An orderly retreat: Dedifferentiation is a regulated process

Abstract

Differentiation is a highly regulated process whereby cells become specialized to perform specific functions and lose the ability to perform others. In contrast, the question of whether dedifferentiation is a genetically determined process, or merely an unregulated loss of the differentiated state, has not been resolved. We show here that dedifferentiation in the social amoeba Dictyostelium discoideum relies on a sequence of events that is independent of the original developmental state and involves the coordinated expression of a specific set of genes. A defect in one of these genes, the histidine kinase dhkA, alters the kinetics of dedifferentiation and uncouples the progression of dedifferentiation events. These observations establish dedifferentiation as a genetically determined process and suggest the existence of a developmental checkpoint that ensures a return path to the undifferentiated state.

Fig. 1.

Dedifferentiation markers. Cells were developed on filters to the indicated stage [Agg, aggregation (♦); Finger (▪); Mex, Mexican hat (▴)], dissociated, incubated in HL5, and sampled as indicated.(A) Developmental morphology. Aggregates appear after 10 hr, fingers after 13 hr, and Mexican hats after 16 hr of development. (B) Proliferation. Dedifferentiating cells were counted and the data were plotted relative to the initial density. Data are means and standard deviation of four experiments. (C) Nuclear DNA synthesis. Dedifferentiating cells were labeled with BrdUrd as indicated. Nuclear DNA was dot-blotted and BrdUrd incorporation was detected (photographs). Labeling intensity was plotted relative to the terminal level in each experiment (graphs). (D) Erasure. Dedifferentiating cells were starved on filters and reaggregation was determined microscopically (right y axis). Erasure is the fraction (percent, left y axis) of the time required for vegetative cells to aggregate (10 hr).

Fig. 2.

Transcriptional profiles of dedifferentiation. RNA samples were collected from dedifferentiating cells at the indicated times (hr). Color charts (Agg, dedifferentiation from aggregates; Finger, from fingers; Mex, from Mexican hats; Development, normal development) represent the expression pattern of 2,066 developmentally regulated genes (rows) (18). The gene order is identical in all charts. Vertical lines delineate three transcriptional phases (I, II, and III). Colors indicate lower than average (blue), average (gray), and higher than average (yellow) expression as described (18).

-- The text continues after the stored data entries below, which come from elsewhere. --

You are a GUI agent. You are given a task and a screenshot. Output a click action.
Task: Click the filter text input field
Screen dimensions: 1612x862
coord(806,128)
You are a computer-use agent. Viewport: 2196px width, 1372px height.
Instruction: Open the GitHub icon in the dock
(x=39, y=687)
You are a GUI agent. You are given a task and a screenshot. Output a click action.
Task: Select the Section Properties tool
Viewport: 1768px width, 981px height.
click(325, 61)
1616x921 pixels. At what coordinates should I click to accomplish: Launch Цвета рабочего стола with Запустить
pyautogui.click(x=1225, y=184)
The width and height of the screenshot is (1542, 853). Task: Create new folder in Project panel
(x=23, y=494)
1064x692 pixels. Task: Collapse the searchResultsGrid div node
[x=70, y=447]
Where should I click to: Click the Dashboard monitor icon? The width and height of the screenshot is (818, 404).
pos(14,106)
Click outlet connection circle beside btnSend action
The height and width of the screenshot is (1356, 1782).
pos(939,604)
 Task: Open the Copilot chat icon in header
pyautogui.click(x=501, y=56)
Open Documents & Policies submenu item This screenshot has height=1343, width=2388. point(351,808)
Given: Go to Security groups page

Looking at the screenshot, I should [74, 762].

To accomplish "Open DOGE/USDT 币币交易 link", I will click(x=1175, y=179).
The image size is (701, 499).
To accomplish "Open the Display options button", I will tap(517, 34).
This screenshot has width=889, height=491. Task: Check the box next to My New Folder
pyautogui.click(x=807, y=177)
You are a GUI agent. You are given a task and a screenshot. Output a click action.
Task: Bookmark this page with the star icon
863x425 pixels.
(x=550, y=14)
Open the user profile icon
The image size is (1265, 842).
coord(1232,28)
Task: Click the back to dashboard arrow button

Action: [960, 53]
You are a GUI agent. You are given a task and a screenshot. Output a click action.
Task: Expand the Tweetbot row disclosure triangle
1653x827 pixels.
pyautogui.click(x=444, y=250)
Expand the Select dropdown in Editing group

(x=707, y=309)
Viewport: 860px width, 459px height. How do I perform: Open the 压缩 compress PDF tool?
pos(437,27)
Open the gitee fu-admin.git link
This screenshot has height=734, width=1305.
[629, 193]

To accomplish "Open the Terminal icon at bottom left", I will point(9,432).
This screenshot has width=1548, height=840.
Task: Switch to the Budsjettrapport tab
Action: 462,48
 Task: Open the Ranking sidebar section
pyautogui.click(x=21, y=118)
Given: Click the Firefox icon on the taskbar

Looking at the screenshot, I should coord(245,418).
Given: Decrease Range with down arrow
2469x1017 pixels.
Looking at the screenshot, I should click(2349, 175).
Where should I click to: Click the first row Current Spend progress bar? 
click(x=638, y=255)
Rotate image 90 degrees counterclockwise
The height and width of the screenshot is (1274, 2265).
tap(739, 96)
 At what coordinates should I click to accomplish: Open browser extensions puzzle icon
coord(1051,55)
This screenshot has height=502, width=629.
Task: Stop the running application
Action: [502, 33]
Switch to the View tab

Scale: log₂ of the ratio between sample and standard.

Fig. 3.

Dedifferentiation-specific gene expression. Data were collected as in Fig. 2. Time (hr) is indicated above and the developmental stage below each chart (Agg, dedifferentiation from aggregates; Finger, from fingers; Mex, from Mexican hats; Development, normal development). (A) The 259 genes up-regulated in phase II. The gene order is identical in all charts (the genes are represented by 272 targets). (B) The 122 genes coregulated during dedifferentiation but not during normal development.

Fig. 4.

Annotation of dedifferentiation genes. Genes from Fig. 3 were GO-annotated and the “biological process” annotation of significantly enriched groups is shown (P values are indicated below). The GO tree levels of the “biological process” annotation are shown as numbers inside bars (ranging from 2 to 9). The table on the right indicates the number of genes in each group (List), genes with that annotation on the entire array (Total), the P value, and the annotation. Bar lengths represent the fold enrichment (scale, x axis). Indented bars are subgroups of bars immediately above, as indicated by the branching pattern. Bar colors represent the group annotation at GO level 2: white, physiological process; black, cellular process. (A) Genes regulated during phase II of dedifferentiation and during development as shown in Fig. 3A (P < 0.1). (B) Genes regulated during phase II of dedifferentiation but not during development as shown in Fig. 3B (P < 0.15).

Fig. 5.

Dedifferentiation of dhkA^- cells. Wild-type and mutant aggregate (WT, solid diamonds; dhkA^-, hatched diamonds) and finger cells (WT, solid squares; dhkA^-, hatched squares) were dedifferentiated and sampled as indicated. (A) Growth. Cells were counted and the data are plotted relative to the initial density. Data are means and standard deviation of three or four experiments. The WT data are from Fig. 1 A.(B) Viability. Plating efficiency of vegetative and dissociated finger cells was measured. Viability is the percentage of microscopically visible cells that formed plaques. Results are means and standard deviations of three experiments. WT, gray bars; dhkA^-, hatched bars. (C) Nuclear DNA synthesis. Cells were labeled with BrdUrd; incorporation into nuclear DNA was determined and quantified as in Fig. 1 (photographs). WT, gray bars; dhkA^-, hatched bars. (D) Erasure. Dedifferentiating cells were starved on filters and reaggregation time was monitored microscopically. Erasure is the fraction (percent, left x axis) of the time required for vegetative cells to aggregate (10 hr).